Items excerpted from a collection
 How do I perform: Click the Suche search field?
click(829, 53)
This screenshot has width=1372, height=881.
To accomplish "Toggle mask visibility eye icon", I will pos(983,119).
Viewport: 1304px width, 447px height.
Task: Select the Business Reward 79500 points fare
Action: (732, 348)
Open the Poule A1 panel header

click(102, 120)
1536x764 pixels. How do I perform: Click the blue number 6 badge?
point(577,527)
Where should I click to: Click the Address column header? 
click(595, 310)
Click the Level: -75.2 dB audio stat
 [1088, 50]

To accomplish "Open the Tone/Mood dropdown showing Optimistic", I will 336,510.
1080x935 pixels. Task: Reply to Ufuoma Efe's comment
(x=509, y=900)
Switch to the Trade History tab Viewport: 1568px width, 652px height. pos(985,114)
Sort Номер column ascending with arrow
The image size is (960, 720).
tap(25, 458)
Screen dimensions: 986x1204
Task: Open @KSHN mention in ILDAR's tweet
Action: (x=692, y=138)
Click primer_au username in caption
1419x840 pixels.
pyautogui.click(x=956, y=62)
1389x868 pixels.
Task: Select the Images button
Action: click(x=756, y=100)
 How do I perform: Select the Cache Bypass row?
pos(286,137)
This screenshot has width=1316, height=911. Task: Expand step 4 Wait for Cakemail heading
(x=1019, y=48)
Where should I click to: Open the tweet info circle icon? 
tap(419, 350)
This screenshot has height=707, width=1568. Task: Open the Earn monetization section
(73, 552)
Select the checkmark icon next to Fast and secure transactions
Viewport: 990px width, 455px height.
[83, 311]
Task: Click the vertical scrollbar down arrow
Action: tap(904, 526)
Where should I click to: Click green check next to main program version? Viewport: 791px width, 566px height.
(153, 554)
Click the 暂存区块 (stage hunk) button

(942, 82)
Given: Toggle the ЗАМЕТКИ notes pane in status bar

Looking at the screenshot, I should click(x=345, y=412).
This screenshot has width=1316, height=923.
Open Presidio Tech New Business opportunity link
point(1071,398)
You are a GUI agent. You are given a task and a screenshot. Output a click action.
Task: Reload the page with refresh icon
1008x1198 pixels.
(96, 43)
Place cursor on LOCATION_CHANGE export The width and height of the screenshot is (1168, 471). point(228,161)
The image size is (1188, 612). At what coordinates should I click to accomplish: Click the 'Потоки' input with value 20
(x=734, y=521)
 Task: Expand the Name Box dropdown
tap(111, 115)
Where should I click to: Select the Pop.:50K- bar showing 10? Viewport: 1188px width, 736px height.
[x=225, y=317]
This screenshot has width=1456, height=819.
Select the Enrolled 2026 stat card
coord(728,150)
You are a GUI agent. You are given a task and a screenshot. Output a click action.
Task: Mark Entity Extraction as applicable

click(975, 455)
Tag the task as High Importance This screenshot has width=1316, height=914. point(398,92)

- OBJECTIVE
Rewrite all of the items above, swapping "Where should I click to" for "Where do I click to" and leaving everything else unchanged.

- RESPONSE BELOW
 How do I perform: Click the Suche search field?
click(829, 53)
This screenshot has width=1372, height=881.
To accomplish "Toggle mask visibility eye icon", I will pos(983,119).
Viewport: 1304px width, 447px height.
Task: Select the Business Reward 79500 points fare
Action: (732, 348)
Open the Poule A1 panel header

click(102, 120)
1536x764 pixels. How do I perform: Click the blue number 6 badge?
point(577,527)
Where do I click to: Click the Address column header? 
click(595, 310)
Click the Level: -75.2 dB audio stat
 [1088, 50]

To accomplish "Open the Tone/Mood dropdown showing Optimistic", I will 336,510.
1080x935 pixels. Task: Reply to Ufuoma Efe's comment
(x=509, y=900)
Switch to the Trade History tab Viewport: 1568px width, 652px height. pos(985,114)
Sort Номер column ascending with arrow
The image size is (960, 720).
tap(25, 458)
Screen dimensions: 986x1204
Task: Open @KSHN mention in ILDAR's tweet
Action: (x=692, y=138)
Click primer_au username in caption
1419x840 pixels.
pyautogui.click(x=956, y=62)
1389x868 pixels.
Task: Select the Images button
Action: click(x=756, y=100)
 How do I perform: Select the Cache Bypass row?
pos(286,137)
This screenshot has width=1316, height=911. Task: Expand step 4 Wait for Cakemail heading
(x=1019, y=48)
Where do I click to: Open the tweet info circle icon? 
tap(419, 350)
This screenshot has height=707, width=1568. Task: Open the Earn monetization section
(73, 552)
Select the checkmark icon next to Fast and secure transactions
Viewport: 990px width, 455px height.
[83, 311]
Task: Click the vertical scrollbar down arrow
Action: tap(904, 526)
Where do I click to: Click green check next to main program version? Viewport: 791px width, 566px height.
(153, 554)
Click the 暂存区块 (stage hunk) button

(942, 82)
Given: Toggle the ЗАМЕТКИ notes pane in status bar

Looking at the screenshot, I should click(x=345, y=412).
This screenshot has width=1316, height=923.
Open Presidio Tech New Business opportunity link
point(1071,398)
You are a GUI agent. You are given a task and a screenshot. Output a click action.
Task: Reload the page with refresh icon
1008x1198 pixels.
(96, 43)
Place cursor on LOCATION_CHANGE export The width and height of the screenshot is (1168, 471). point(228,161)
The image size is (1188, 612). At what coordinates should I click to accomplish: Click the 'Потоки' input with value 20
(x=734, y=521)
 Task: Expand the Name Box dropdown
tap(111, 115)
Where do I click to: Select the Pop.:50K- bar showing 10? Viewport: 1188px width, 736px height.
[x=225, y=317]
This screenshot has width=1456, height=819.
Select the Enrolled 2026 stat card
coord(728,150)
You are a GUI agent. You are given a task and a screenshot. Output a click action.
Task: Mark Entity Extraction as applicable

click(975, 455)
Tag the task as High Importance This screenshot has width=1316, height=914. point(398,92)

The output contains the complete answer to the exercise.